These children are our brothers, sisters, daughters, sons, cousins, neighbors, and the kids we babysat every day after school or taught swimming lessons. They were an integral part of our community; they were our happiness.
This post was published on the now-closed HuffPost Contributor platform. Contributors control their own work and posted freely to our site. If you need to flag this entry as abusive, send us an email.

The president cried for my hometown on Friday. He wiped away tears on national television with a curled finger, just as I had been doing for hours in the privacy of my home.

I don't really know what to say when people ask where I am from. I usually just say, "Oh, a small town in Connecticut," because the majority of the people who ask wouldn't know of my bucolic community. Friday, December 14 changed that.

Newtown is a place synonymous with a few things. For one, the flagpole that sits smack dab in the center of our Main Street, causing our town's drivers to make scary sharp left turns into town. It is known for Fairfield Hills, an abandoned hospital, now home to soccer fields and a youth academy. It is known for sleepy Sunday mornings and late Friday nights at its Blue Colony Diner right off of Exit 10. I know it as my home, my little corner of the universe. Newtown is a place with a long colonial history, but it also embodies innocence and youth.

People remark, "It is a great place to grow up." This is one of the truest statements about this place. As a child, there are few reasons to venture outside of Newtown. Everything a child could need or desire is located within the town's borders: Horseback riding, piano lessons, little league baseball, ice cream shops, a movie theater, a toy store... Newtown is a place that teenagers often long to escape from, but younger children adore to live here.

This image, unfortunately, is not truly known to the rest of the country, the rest of the world. Newtown was never known by my friends from college on the West Coast for its flagpole, or Fairfield Hills or the Blue Colony diner. Newtown is not viewed as a place of innocence, as those of us who love this town see it. To the rest of the country, the rest of the world, Newtown is a place synonymous with a massacre of children. It is now a place that will forever be mentioned alongside Columbine High School in Littleton, Colorado and Virginia Tech, locations known for killing sprees.

I returned home from college for winter break on the evening of Thursday, December 13. I was looking forward to being mindless for a whole month. Then, I woke up Friday morning to the horrors that humanity inflicted on my sleepy little hometown. Twenty children and six adults were killed at Sandy Hook Elementary school, just 10 minutes from my home. These little children are just babies. They are the kids I see at the supermarket, carrying huge boxes of Coco-Puffs to their mother's carts, only to be turned away because of the cereal's "high sugar count." They are the kids who had just performed their winter concert and had held their heads high as they sang, however out of tune they may have been. They are the kids who I would interview when I was interning at Newtown's newspaper, The Newtown Bee. They would supply me with quotes such as, "I like summer because there is no school."

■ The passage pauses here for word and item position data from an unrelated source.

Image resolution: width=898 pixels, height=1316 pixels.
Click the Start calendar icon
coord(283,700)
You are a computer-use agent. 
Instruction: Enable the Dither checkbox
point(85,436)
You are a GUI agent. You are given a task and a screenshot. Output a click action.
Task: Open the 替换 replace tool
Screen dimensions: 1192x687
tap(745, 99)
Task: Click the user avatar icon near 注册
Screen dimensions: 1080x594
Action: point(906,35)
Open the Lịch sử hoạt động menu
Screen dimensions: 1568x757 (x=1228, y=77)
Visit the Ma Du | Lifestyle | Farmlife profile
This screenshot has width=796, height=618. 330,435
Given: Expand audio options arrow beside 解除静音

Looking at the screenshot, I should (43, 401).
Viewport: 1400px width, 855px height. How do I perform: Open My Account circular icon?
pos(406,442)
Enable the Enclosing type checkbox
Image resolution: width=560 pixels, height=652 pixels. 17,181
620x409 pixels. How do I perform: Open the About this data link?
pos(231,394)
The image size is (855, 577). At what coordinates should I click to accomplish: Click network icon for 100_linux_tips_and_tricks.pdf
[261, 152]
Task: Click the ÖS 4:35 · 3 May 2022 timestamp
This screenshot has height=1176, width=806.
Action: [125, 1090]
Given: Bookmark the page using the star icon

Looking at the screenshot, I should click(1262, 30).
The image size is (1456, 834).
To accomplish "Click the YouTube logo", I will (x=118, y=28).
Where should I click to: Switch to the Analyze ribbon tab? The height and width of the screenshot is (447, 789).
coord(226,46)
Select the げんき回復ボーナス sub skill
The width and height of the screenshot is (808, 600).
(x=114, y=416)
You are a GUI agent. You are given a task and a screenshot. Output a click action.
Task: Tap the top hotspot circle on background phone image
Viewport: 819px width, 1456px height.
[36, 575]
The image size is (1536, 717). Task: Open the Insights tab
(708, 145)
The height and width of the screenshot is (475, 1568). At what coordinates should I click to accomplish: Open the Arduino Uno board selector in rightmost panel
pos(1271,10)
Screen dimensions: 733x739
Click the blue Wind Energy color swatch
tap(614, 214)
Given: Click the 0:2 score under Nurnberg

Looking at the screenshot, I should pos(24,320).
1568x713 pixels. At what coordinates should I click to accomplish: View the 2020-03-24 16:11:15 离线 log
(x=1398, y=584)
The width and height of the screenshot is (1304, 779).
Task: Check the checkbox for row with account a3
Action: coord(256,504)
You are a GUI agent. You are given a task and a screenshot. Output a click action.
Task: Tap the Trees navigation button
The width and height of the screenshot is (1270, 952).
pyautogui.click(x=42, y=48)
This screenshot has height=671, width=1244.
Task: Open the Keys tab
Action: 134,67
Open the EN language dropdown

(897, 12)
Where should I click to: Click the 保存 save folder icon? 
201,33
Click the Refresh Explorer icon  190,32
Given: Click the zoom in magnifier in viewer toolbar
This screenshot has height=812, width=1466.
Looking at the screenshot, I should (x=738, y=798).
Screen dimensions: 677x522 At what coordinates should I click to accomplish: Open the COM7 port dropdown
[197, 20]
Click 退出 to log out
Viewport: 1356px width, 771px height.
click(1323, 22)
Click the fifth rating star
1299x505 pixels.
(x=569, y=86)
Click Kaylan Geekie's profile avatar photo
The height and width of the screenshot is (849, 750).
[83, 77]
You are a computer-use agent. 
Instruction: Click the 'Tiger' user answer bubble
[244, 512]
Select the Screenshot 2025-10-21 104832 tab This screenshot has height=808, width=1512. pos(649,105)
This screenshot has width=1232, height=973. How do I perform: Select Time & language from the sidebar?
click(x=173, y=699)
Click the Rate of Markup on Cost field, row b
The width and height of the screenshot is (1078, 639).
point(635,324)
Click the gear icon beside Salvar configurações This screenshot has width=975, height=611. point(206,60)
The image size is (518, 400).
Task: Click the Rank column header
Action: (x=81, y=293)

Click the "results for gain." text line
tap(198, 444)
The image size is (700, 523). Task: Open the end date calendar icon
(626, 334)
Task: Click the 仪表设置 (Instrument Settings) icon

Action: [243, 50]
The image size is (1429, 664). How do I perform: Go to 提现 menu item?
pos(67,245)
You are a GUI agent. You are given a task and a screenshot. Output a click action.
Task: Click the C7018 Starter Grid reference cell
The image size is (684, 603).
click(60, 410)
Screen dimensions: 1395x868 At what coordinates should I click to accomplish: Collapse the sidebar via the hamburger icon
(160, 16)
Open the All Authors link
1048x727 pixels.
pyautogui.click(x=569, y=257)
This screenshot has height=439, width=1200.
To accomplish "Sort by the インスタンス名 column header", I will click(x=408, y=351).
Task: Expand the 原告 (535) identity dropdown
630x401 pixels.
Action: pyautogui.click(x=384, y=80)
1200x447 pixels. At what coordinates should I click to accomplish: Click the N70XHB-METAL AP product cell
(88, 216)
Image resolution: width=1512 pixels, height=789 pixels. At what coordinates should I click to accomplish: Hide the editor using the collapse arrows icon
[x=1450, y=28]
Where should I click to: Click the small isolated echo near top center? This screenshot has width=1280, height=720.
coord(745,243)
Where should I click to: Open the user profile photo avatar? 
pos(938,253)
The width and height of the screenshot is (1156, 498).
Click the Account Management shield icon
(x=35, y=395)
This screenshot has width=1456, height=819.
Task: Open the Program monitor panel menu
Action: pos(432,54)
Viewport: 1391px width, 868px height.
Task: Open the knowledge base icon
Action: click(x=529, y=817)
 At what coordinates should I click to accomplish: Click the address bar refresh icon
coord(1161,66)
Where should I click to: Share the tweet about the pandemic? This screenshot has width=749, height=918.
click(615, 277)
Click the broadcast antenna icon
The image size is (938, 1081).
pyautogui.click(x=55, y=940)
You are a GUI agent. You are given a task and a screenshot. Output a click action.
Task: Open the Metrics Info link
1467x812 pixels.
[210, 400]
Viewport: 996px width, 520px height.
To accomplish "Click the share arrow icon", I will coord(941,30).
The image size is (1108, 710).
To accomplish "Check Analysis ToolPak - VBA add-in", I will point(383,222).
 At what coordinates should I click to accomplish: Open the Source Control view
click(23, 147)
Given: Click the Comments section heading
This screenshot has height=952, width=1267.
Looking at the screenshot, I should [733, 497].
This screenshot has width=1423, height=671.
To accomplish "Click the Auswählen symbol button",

These babies, as I have been calling them, had not been released yet from the cocoon of Newtown. They are our brothers, sisters, daughters, sons, cousins, neighbors, and the kids we babysat every day after school or taught swimming lessons. They were an integral part of our community; they were our happiness. When life hits me with a wave of stress, I often think, "Damn, how good it would be to be so young again." Since Friday, though, all I can think of is the innocence that was stripped from these children. Five-year-olds are considered "survivors" and "heroes." They are also victims of homicide. Suddenly, being young in my town is a scary thing.

Every person who has grown up in Newtown has said at least once, "Nothing happens here." When something did happen here, though, it is something from a nightmare. Unreal. With all those gunshots, Newtown suddenly lost something that cannot be replaced -- our essential innocence.

However, as a former student of the Newtown school district, who was taught kindergarten through 12th grade by Newtown teachers, I believe that we can recover and move on. Despite this horrific massacre, we will have a lot to celebrate here and be proud of. The teachers of Newtown are true heroes who will continue to teach generations of children. I grew up in this town. I learned to read and write, I learned to drive, I learned to laugh and cry here. I learned the meaning of friendship as well as humility and respect from the people here. It will take time, but the only way we can recover Newtown is to remember that innocence and love are what this town is built on. I hope that parents still jump at the chance to get their child into Newtown schools. This town provided me with an amazing education, enriching experiences and lifelong friendships. Newtown encountered evil and experienced tragedy, but we will overcome.

To my area code 203 family, I love you all.